- What you will do
Copy exactly the lines of the material below that run from the one containing "Click help icon" through the one containing "1216x846 pixels.". Copy no other lines.

- Entries supplied
========

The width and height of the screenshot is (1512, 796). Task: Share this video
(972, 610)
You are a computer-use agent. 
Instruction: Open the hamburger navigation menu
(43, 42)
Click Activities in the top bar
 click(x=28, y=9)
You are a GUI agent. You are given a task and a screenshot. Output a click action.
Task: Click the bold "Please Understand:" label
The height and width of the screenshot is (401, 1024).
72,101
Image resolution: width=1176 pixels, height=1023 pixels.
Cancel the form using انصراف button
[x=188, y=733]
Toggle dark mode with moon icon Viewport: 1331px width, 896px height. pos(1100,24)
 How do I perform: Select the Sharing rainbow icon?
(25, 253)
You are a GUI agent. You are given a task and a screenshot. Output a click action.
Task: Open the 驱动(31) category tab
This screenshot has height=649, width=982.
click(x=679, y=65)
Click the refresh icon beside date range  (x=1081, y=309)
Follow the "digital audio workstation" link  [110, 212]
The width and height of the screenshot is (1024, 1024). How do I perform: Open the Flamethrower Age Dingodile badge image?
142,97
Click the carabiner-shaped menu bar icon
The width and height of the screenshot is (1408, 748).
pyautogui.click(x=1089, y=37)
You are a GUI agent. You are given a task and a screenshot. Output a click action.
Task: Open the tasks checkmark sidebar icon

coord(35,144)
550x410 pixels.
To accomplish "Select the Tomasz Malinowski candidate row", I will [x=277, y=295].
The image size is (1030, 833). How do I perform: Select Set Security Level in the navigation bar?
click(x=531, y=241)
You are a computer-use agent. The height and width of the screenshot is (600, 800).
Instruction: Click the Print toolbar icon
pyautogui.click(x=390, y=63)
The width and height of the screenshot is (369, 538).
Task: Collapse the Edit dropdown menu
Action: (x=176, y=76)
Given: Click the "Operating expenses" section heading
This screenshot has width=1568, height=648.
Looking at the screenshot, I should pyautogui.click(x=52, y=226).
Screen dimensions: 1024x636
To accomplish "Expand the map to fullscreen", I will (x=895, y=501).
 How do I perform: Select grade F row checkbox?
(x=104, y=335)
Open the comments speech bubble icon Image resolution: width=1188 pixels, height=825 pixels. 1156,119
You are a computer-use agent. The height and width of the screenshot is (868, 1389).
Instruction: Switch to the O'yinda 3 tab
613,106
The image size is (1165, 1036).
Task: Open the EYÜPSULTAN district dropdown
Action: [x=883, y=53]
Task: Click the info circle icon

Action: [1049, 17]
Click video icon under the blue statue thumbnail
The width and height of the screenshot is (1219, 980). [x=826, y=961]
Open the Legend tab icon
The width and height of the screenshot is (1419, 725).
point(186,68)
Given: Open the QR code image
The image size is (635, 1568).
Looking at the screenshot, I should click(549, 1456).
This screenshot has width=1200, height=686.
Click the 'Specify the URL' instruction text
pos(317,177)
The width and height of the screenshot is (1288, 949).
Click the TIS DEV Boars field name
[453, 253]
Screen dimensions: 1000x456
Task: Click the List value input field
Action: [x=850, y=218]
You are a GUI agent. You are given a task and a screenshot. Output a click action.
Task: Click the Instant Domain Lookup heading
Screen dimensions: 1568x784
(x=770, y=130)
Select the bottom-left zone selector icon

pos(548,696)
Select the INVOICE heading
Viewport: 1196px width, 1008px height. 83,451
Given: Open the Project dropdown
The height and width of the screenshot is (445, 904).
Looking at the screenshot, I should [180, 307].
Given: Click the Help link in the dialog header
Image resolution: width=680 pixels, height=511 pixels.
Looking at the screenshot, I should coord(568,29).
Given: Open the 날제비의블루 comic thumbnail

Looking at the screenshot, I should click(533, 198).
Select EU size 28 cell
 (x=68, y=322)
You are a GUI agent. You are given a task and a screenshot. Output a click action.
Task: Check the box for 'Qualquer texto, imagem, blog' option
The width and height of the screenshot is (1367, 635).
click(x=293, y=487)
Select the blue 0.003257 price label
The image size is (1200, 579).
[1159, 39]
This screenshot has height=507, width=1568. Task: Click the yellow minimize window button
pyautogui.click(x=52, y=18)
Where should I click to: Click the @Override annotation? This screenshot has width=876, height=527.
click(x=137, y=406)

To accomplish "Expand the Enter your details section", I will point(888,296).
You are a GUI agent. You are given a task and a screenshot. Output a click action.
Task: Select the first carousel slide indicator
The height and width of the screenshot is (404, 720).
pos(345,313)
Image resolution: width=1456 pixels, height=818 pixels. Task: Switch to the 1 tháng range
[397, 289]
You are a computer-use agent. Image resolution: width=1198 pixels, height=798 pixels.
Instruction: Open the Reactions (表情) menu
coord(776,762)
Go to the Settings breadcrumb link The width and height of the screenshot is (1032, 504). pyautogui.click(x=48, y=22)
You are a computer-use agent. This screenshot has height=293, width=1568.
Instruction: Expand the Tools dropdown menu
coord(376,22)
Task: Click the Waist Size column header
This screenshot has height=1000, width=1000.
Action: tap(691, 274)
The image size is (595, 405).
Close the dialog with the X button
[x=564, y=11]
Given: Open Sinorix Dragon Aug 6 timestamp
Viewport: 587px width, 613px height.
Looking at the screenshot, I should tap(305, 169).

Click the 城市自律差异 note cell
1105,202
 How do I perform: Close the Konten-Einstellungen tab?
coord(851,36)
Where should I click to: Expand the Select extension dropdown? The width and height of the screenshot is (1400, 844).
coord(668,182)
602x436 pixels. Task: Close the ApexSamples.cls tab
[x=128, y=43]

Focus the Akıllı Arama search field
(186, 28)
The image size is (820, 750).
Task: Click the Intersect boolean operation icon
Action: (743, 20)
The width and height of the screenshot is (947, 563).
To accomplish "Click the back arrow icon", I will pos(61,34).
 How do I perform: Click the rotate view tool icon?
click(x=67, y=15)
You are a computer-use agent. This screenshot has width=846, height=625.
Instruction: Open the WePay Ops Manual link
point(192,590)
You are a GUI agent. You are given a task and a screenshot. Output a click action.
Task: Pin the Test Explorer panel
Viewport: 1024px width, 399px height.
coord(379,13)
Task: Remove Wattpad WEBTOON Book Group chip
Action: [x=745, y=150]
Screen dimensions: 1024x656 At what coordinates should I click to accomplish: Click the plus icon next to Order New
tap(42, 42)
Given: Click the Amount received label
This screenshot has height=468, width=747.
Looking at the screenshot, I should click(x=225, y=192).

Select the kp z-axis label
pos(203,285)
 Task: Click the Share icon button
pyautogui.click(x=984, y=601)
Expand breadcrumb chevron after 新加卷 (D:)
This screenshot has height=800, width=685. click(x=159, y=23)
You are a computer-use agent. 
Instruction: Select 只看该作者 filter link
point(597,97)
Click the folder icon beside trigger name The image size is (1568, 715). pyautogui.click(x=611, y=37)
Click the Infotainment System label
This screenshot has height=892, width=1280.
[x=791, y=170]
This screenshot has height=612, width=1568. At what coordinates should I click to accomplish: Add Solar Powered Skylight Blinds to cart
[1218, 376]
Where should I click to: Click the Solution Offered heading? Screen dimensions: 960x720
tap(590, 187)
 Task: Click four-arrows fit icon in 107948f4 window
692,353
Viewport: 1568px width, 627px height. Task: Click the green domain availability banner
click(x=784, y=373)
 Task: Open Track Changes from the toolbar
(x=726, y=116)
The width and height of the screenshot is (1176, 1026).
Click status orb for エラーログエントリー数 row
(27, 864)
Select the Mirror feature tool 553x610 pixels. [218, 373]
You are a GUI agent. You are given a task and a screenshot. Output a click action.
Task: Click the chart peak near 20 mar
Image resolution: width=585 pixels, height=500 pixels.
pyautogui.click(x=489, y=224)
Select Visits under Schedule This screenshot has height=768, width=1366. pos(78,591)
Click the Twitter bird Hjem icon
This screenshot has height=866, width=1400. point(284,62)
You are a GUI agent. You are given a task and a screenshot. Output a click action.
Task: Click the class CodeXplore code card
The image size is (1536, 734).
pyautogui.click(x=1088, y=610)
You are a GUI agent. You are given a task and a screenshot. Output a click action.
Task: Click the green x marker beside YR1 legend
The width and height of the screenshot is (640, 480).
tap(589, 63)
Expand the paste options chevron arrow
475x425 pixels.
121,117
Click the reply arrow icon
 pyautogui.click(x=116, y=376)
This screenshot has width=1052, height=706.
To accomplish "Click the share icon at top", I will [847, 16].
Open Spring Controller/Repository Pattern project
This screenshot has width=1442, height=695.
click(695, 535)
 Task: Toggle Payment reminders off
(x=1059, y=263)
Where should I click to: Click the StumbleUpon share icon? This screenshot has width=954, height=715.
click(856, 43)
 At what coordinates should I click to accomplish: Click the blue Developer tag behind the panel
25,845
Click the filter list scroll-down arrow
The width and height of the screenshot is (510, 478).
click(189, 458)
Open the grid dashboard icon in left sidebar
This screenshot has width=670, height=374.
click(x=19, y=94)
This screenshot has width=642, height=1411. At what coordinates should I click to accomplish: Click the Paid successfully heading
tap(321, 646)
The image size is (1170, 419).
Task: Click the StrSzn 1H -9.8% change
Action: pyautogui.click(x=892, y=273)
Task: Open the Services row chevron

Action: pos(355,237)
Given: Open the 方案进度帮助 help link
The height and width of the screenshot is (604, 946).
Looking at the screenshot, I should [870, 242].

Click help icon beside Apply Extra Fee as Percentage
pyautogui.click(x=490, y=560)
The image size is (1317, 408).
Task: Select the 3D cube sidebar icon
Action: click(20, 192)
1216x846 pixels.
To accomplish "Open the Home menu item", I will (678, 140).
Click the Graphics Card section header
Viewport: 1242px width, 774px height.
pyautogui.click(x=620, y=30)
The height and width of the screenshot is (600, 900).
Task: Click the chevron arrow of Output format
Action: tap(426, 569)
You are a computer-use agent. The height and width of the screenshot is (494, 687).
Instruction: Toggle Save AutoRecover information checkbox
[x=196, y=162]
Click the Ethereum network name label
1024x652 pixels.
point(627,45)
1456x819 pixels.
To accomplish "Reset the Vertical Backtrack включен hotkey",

========

- Solution below
Click help icon beside Apply Extra Fee as Percentage
pyautogui.click(x=490, y=560)
The image size is (1317, 408).
Task: Select the 3D cube sidebar icon
Action: click(20, 192)
1216x846 pixels.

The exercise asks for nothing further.